Глава 22
Прошло несколько недель. Подобные инциденты больше не повторялись, и напряжение постепенно отпустило Джоанну.
С головой уйдя в разработку коллекции «Лунный берег» и одновременно готовя эскизы для очередного выпуска шоу, она стала работать еще интенсивнее, чем прежде. Каждое утро после пробежки на пляже она, поставив перед собой кофейник, усаживалась в кресле с блокнотом в руках. На обед она, как правило, выпивала еще кофе и проглатывала сэндвич, а ужин зачастую просто игнорировала. К тому же она мало спала. Фунты веса таяли буквально на глазах, но она не обращала на это внимания.
- Черт побери, что ты с собой делаешь? - спросил Редклифф как-то дождливым днем, когда после обеда она приехала к нему в офис, чтобы обсудить смету.
Он только что вернулся из трехнедельной командировки, во время которой осматривал потенциальные объекты для строительства новых магазинов. Она не хотела признаться даже себе самой в том, что скучала эти три недели, не видя его, и беспокоилась, сможет ли сдержать свои эмоции при встрече. Но теперь, когда они наконец остались наедине, она поняла, что ей нечего опасаться попыток любимого соблазнить ее, и почувствовала облегчение.
В его взгляде читалась тревога, смешанная с ужасом.
- Понятия не имею, что ты имеешь в виду. - От истощения голос ее стал резче, чем обычно. Из-за простуды, с которой ей так и не удалось справиться, она покашливала.
- Когда ты в последний раз смотрела на себе в зеркало? Вид у тебя жуткий. - Персиковый цвет лица, на котором раньше играл яркий румянец, сменился нездоровой бледностью; губы, которых давно не касалась помада, казались выцветшими, а ее изумительно красивые янтарные глаза покраснели от недосыпания. Вязаный кашемировый джемпер мешком висел на похудевшем теле.
- Большое спасибо, - сказала она с деланной любезностью. - Тебе раньше никто не говорил, что ты здорово умеешь создавать женщинам хорошее настроение?

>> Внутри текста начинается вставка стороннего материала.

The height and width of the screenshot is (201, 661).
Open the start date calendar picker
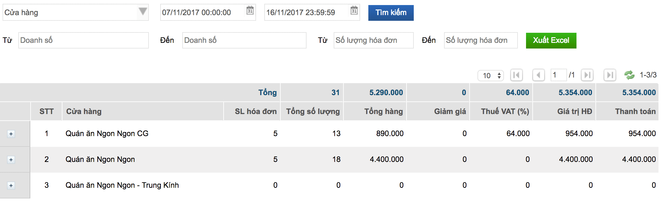click(250, 10)
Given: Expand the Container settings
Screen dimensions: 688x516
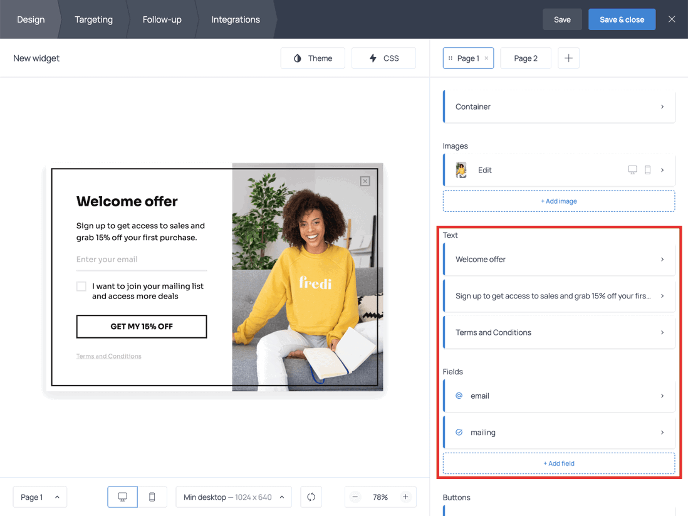Looking at the screenshot, I should tap(558, 107).
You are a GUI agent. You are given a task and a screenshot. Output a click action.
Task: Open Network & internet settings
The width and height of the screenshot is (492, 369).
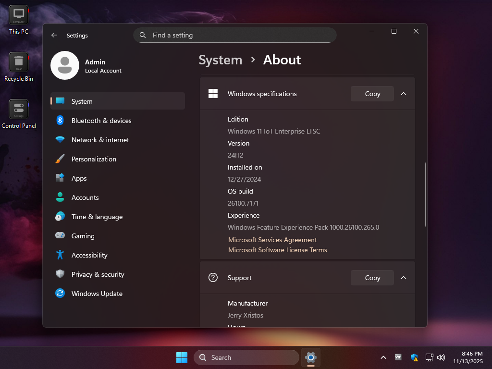coord(100,140)
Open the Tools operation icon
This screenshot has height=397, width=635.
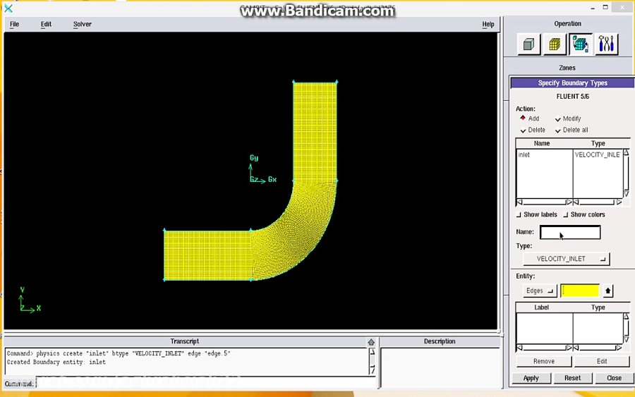[x=606, y=44]
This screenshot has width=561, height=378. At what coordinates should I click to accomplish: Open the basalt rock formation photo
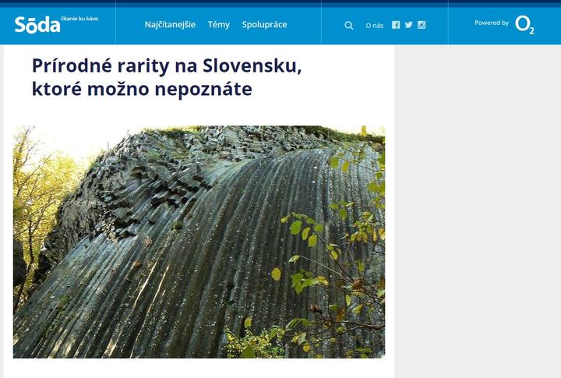[199, 242]
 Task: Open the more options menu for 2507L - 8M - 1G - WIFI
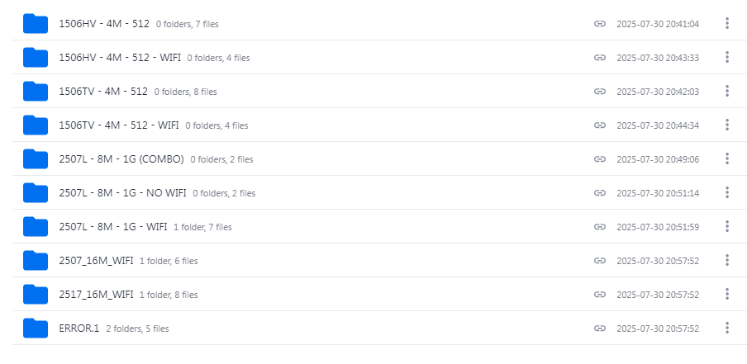pyautogui.click(x=727, y=226)
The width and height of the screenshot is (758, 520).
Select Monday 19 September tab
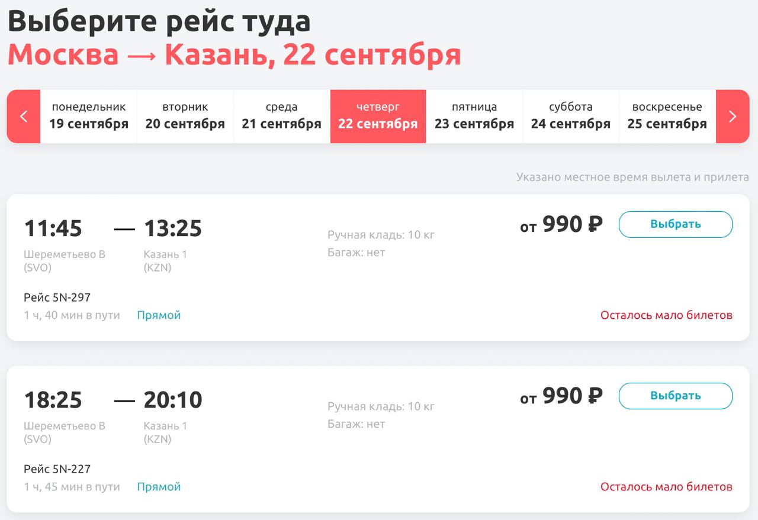[89, 117]
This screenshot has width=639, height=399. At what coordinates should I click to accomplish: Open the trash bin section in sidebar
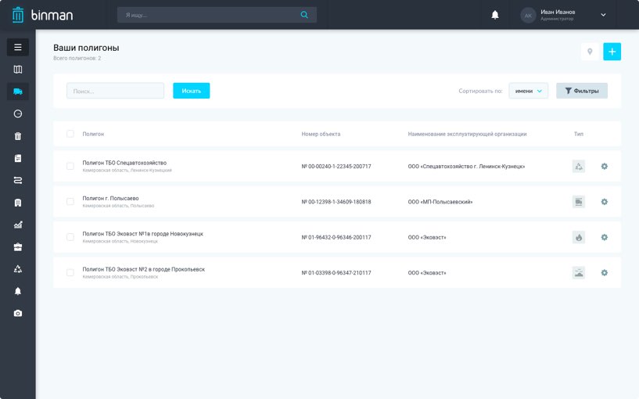tap(18, 136)
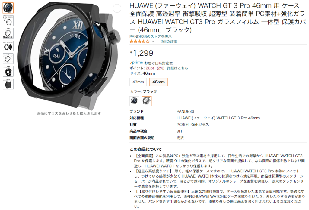Open the last thumbnail of watch back

pyautogui.click(x=8, y=84)
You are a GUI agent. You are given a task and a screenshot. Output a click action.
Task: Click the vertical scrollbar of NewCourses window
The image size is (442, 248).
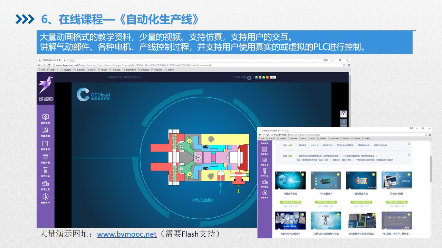[x=430, y=169]
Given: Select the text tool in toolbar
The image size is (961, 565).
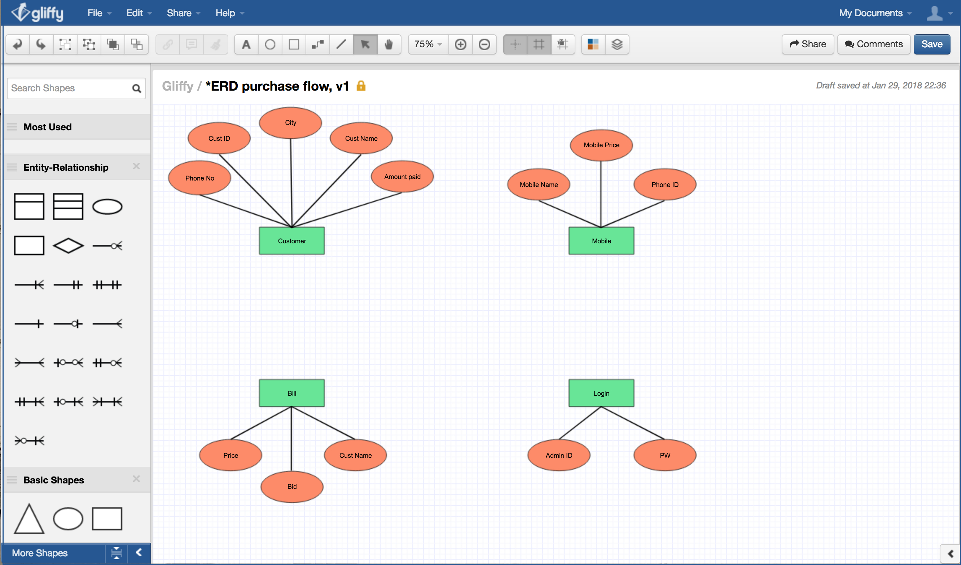Looking at the screenshot, I should 244,44.
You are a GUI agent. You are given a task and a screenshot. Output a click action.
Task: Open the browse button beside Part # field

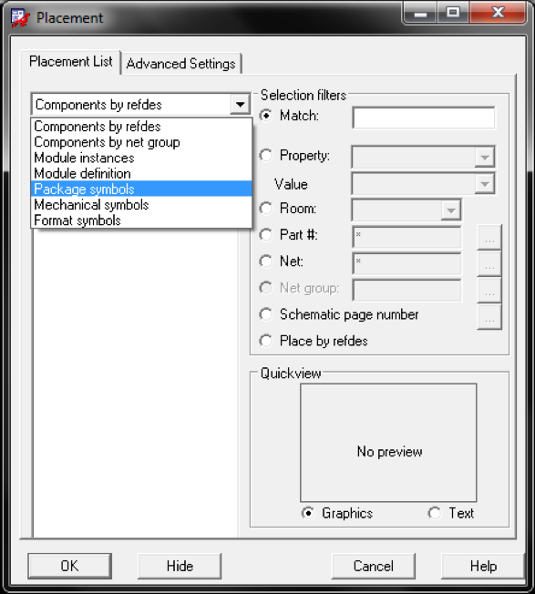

Дрожащей рукой она провела по своим красным шерстяным брюкам. Она специально надела эти брюки, подобрав их в тон джемперу, в надежде на то, что их яркая расцветка не только оживит пасмурный день, но и приведет ее в бодрое расположение духа. По неодобрительным словам Редклиффа и его осуждающему взгляду она поняла, что ее замысел потерпел крах.
- А тебе никто не говорил, что мода на неброские практичные вещи давно прошла?
- Да, у тебя и вправду на уме сегодня сплошные комплименты, - пробормотала она. - А где Милдред?
- В Сарасоте. Из-за непогоды у нее разыгрался артрит. Вот Максвелл и решил, что ей лучше побывать дома.
- А-а… Значит, мы будем обсуждать смету вдвоем?
- Тебя что, это смущает? - тихо спросил он, словно бросая ей вызов.
- Вовсе нет, - солгала она. Ее так и подмывало сказать, что, наверное, это смутило бы его жену, но она сдержалась. - Давай займемся делами.
Пытаясь изо всех сил сосредоточиться на множестве цифр, которые он обрушивал на нее, Джоанна поймала себя на мысли, что в голове у нее такой же туман, как и тот, что висел за огромными, во всю стену окнами, делая призрачным и без того блеклый свет пасмурного дня.
За эти три недели она не раз входила в его кабинет, толком не представляя, зачем пришла. Она набирала номер телефона Редклиффа, чтобы задать ему какой-нибудь вопрос или поделиться только что пришедшей в голову идеей, но, заслышав в трубке его звучный, сочный голос, мгновенно забывала, что хотела сказать.
И сейчас, обсуждая предполагаемые цены на модели из коллекции «Лунный берег», она не могла отвести взгляд от его пальцев, державших бухгалтерскую книгу, и все цифры мгновенно вылетали у нее из головы, словно сухие листья, подхваченные порывистым осенним ветром.
Но вот прошлое… Картины прошлого не улетали. Ах, думала Джоанна, тая под взглядом черных блестящих глаз Редклиффа, прошлое - это совсем другое. Особенно те дни, которые они провели вместе в Миссисипи…
Раньше она надеялась, что со временем эти воспоминания утратят остроту. Она молилась об этом, желая забыть ощущение от прикосновений его рук, обнимавших ее за талию, когда ей казалось, что о большем невозможно и мечтать.
Однако, несмотря на все ее надежды и мольбы, на все ее благие намерения, воспоминания о тех романтических ощущениях, продолжавшихся так недолго и, увы, не нашедших логического завершения, наложили на ее своенравную натуру отпечаток, различимый столь же явственно, как и грани уотерфордского хрусталя, стоявшего в столовой «Сэвидж».